■ Materials provided:
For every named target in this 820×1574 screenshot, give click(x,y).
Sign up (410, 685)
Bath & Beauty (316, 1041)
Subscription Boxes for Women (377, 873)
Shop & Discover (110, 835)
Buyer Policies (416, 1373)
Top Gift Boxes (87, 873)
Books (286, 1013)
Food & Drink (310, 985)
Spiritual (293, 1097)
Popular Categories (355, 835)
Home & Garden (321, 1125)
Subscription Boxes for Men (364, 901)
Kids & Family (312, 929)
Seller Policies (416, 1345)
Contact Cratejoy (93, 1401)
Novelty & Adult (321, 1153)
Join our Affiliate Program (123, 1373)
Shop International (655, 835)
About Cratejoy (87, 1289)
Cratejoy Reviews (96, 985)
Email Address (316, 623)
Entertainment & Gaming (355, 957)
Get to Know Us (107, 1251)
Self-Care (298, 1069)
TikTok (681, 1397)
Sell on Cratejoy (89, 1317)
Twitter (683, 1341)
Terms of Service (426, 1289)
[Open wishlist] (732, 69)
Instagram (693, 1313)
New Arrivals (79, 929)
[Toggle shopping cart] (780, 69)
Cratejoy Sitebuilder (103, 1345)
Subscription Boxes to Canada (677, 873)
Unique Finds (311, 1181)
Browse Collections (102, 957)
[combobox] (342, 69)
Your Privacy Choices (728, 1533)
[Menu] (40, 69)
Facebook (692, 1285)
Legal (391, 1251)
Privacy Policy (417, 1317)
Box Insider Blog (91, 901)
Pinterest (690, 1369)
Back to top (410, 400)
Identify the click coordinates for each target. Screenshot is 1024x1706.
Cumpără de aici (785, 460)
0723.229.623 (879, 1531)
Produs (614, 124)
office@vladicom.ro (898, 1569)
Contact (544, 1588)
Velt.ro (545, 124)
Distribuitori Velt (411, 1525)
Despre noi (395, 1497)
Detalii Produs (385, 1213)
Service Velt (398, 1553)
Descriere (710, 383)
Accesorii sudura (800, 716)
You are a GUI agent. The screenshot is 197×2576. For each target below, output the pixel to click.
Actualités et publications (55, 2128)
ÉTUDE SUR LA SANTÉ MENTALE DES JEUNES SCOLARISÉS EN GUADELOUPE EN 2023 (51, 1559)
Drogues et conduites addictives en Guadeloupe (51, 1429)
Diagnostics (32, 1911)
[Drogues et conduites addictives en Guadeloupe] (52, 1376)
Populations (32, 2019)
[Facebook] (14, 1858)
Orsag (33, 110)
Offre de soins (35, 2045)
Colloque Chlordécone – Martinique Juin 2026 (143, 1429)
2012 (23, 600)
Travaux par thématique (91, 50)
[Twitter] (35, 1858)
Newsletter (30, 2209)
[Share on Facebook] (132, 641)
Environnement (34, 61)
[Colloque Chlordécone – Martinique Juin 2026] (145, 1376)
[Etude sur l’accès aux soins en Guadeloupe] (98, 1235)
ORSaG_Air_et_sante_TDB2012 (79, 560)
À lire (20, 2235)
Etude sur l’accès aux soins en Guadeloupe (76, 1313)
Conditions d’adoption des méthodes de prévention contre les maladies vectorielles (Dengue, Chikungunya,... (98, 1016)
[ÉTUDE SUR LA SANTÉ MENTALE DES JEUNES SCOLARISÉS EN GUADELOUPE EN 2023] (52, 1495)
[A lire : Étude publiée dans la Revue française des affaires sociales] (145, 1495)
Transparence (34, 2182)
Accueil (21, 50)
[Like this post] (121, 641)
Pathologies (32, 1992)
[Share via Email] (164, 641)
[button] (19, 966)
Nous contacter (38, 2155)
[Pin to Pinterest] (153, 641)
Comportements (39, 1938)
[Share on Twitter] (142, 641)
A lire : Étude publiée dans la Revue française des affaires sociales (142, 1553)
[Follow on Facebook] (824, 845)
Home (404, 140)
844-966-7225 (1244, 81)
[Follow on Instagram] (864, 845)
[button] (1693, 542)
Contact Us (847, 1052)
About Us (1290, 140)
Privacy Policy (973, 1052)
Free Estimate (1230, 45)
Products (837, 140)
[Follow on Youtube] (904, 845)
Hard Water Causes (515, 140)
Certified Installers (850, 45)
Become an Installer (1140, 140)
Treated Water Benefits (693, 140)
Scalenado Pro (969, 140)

■ Exercise description: Wherever the line holding "Contact Cratejoy (93, 1401)" falls in the entries above, copy exactly from it through the line holding "Populations (32, 2019)", inclusive, and add nothing.

■ Written answer:
Contact Cratejoy (93, 1401)
Novelty & Adult (321, 1153)
Join our Affiliate Program (123, 1373)
Shop International (655, 835)
About Cratejoy (87, 1289)
Cratejoy Reviews (96, 985)
Email Address (316, 623)
Entertainment & Gaming (355, 957)
Get to Know Us (107, 1251)
Self-Care (298, 1069)
TikTok (681, 1397)
Sell on Cratejoy (89, 1317)
Twitter (683, 1341)
Terms of Service (426, 1289)
[Open wishlist] (732, 69)
Instagram (693, 1313)
New Arrivals (79, 929)
[Toggle shopping cart] (780, 69)
Cratejoy Sitebuilder (103, 1345)
Subscription Boxes to Canada (677, 873)
Unique Finds (311, 1181)
Browse Collections (102, 957)
[combobox] (342, 69)
Your Privacy Choices (728, 1533)
[Menu] (40, 69)
Facebook (692, 1285)
Legal (391, 1251)
Privacy Policy (417, 1317)
Box Insider Blog (91, 901)
Pinterest (690, 1369)
Back to top (410, 400)
Identify the click coordinates for each target. Screenshot is 1024x1706.
Cumpără de aici (785, 460)
0723.229.623 (879, 1531)
Produs (614, 124)
office@vladicom.ro (898, 1569)
Contact (544, 1588)
Velt.ro (545, 124)
Distribuitori Velt (411, 1525)
Despre noi (395, 1497)
Detalii Produs (385, 1213)
Service Velt (398, 1553)
Descriere (710, 383)
Accesorii sudura (800, 716)
You are a GUI agent. The screenshot is 197×2576. For each target below, output the pixel to click.
Actualités et publications (55, 2128)
ÉTUDE SUR LA SANTÉ MENTALE DES JEUNES SCOLARISÉS EN GUADELOUPE EN 2023 (51, 1559)
Drogues et conduites addictives en Guadeloupe (51, 1429)
Diagnostics (32, 1911)
[Drogues et conduites addictives en Guadeloupe] (52, 1376)
Populations (32, 2019)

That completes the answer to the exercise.